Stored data
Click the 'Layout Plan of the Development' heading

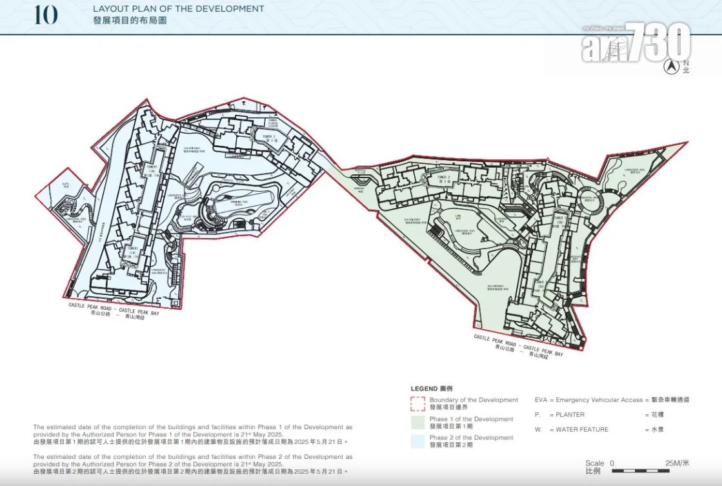click(178, 9)
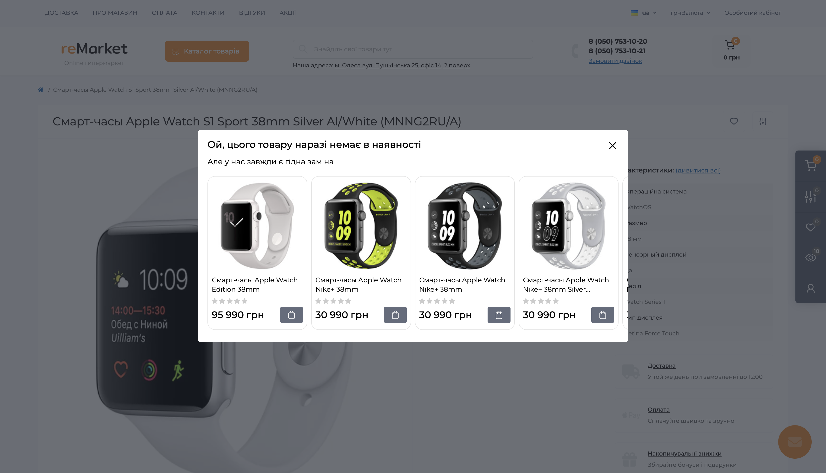Open the АКЦІЇ menu item
The height and width of the screenshot is (473, 826).
click(288, 13)
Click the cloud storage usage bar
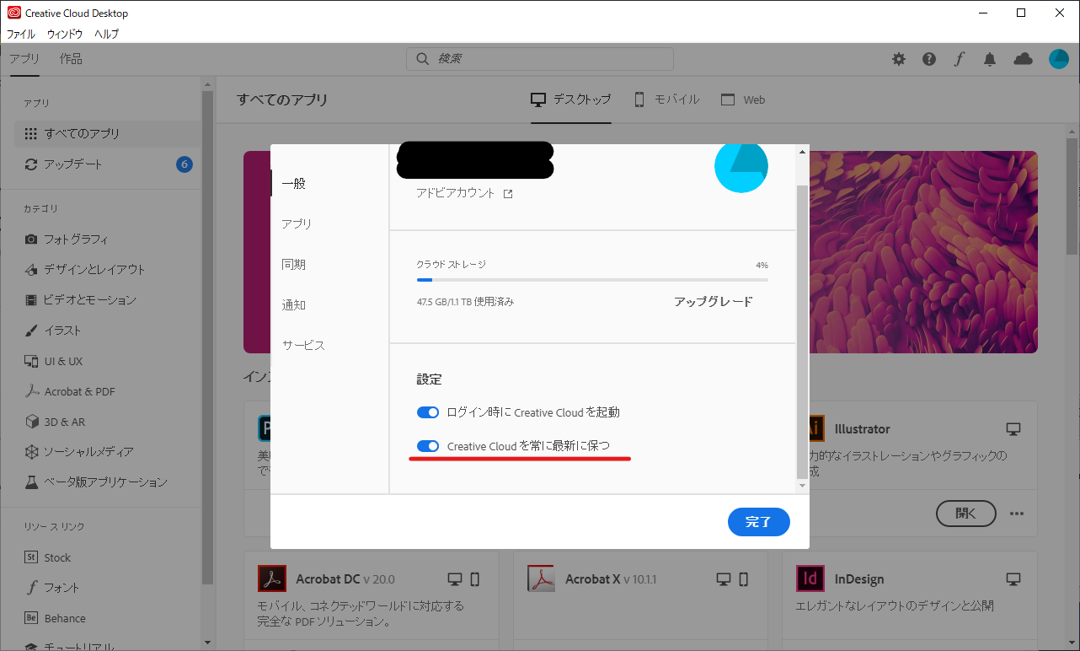This screenshot has height=651, width=1080. 592,278
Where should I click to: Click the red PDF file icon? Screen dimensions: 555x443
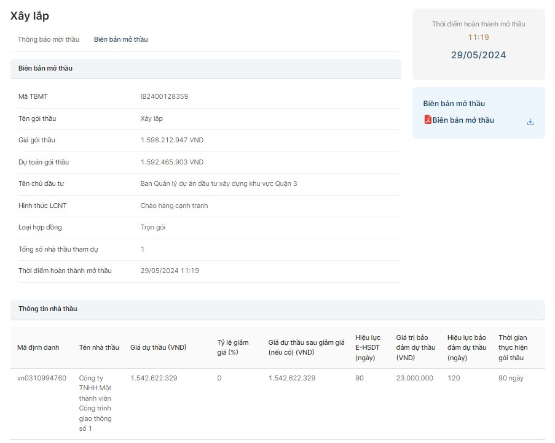click(428, 120)
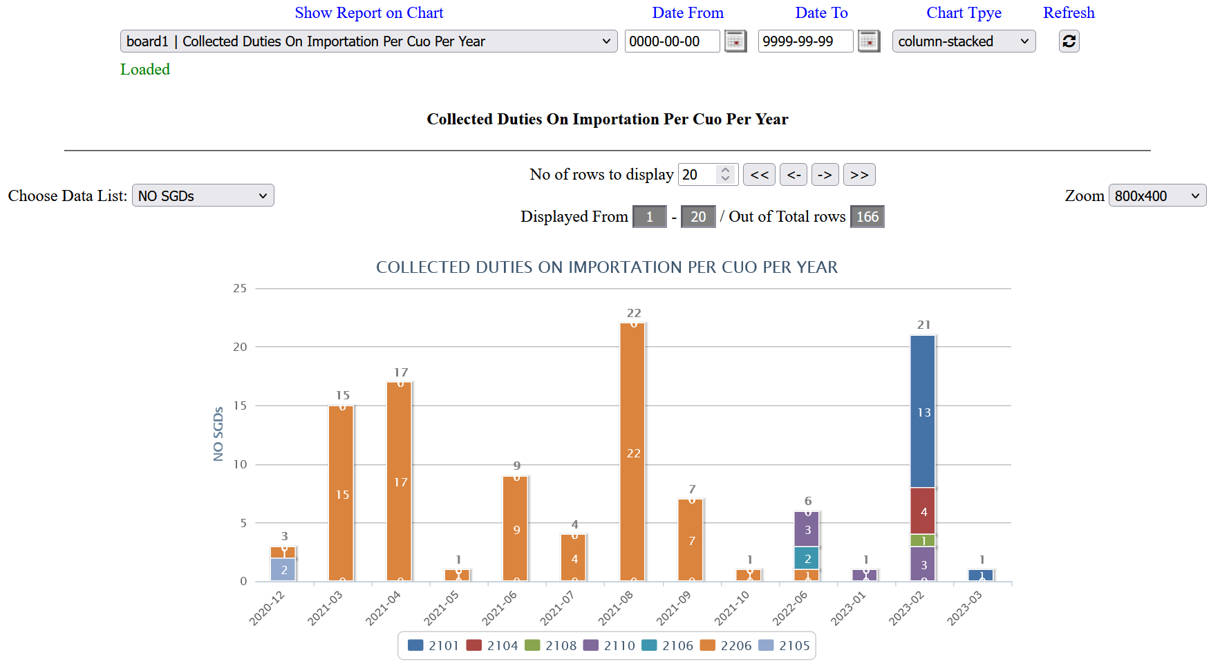
Task: Click the Date From input field
Action: (671, 41)
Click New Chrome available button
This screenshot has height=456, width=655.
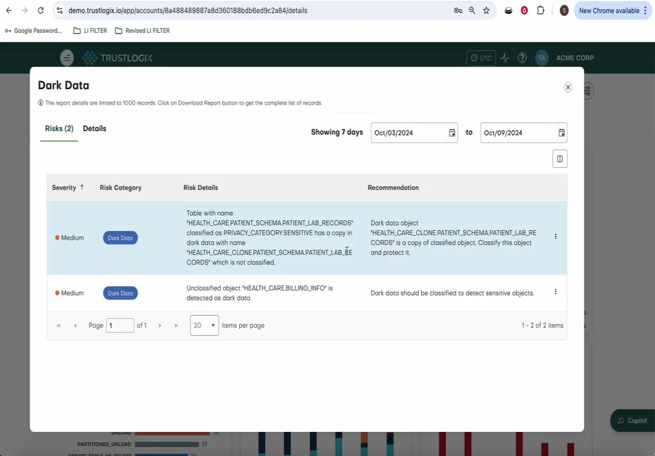tap(609, 11)
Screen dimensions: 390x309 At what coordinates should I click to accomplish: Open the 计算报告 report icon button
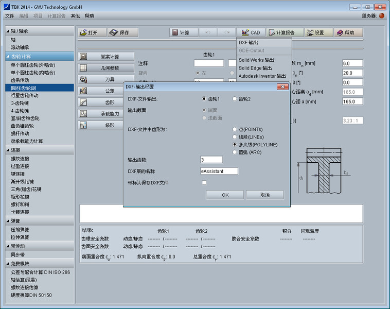[272, 32]
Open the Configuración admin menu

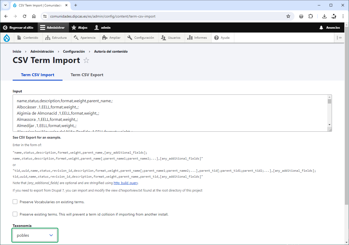141,38
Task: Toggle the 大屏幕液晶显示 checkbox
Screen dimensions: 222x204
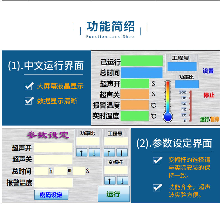Action: click(x=29, y=86)
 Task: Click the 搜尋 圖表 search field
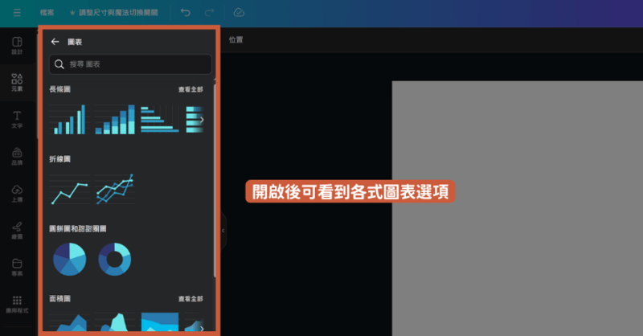pyautogui.click(x=130, y=64)
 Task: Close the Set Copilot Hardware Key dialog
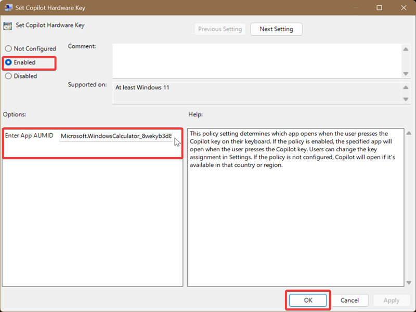click(404, 8)
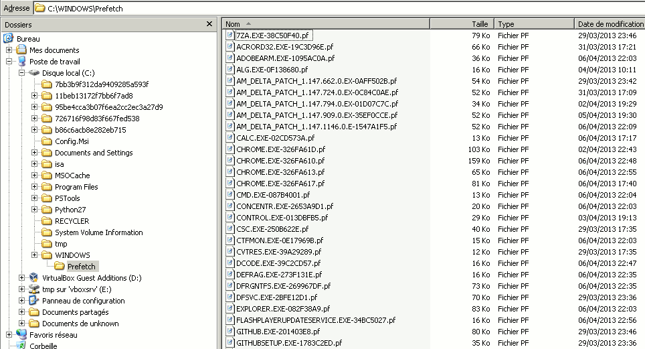
Task: Click the 7ZA.EXE prefetch file icon
Action: pyautogui.click(x=230, y=36)
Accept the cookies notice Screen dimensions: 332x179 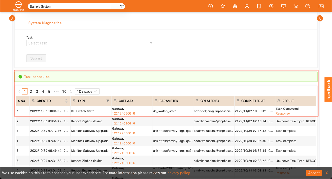tap(314, 173)
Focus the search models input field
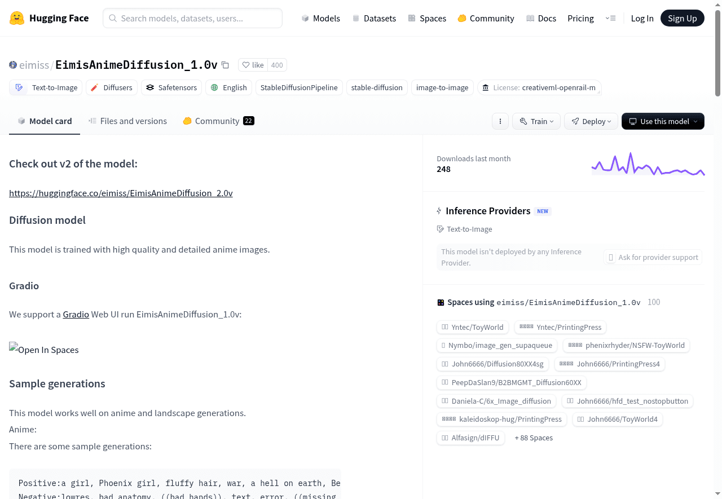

To do: Stop after the line containing "Task: Toggle the 大屏幕液晶显示 checkbox": copy the records exactly from the first line up to there, leaving pictures out.

The answer:
Click the 'Layout Plan of the Development' heading

click(178, 9)
Open the АКЦІЇ menu item
The height and width of the screenshot is (473, 826).
click(288, 13)
Click the cloud storage usage bar
This screenshot has height=651, width=1080. 592,278
Where should I click to: Click the red PDF file icon? Screen dimensions: 555x443
click(428, 120)
Task: Click the Date From input field
Action: (671, 41)
Click New Chrome available button
This screenshot has height=456, width=655.
tap(609, 11)
Screen dimensions: 390x309 At what coordinates should I click to accomplish: Open the 计算报告 report icon button
[272, 32]
Open the Configuración admin menu

141,38
Task: Toggle the 大屏幕液晶显示 checkbox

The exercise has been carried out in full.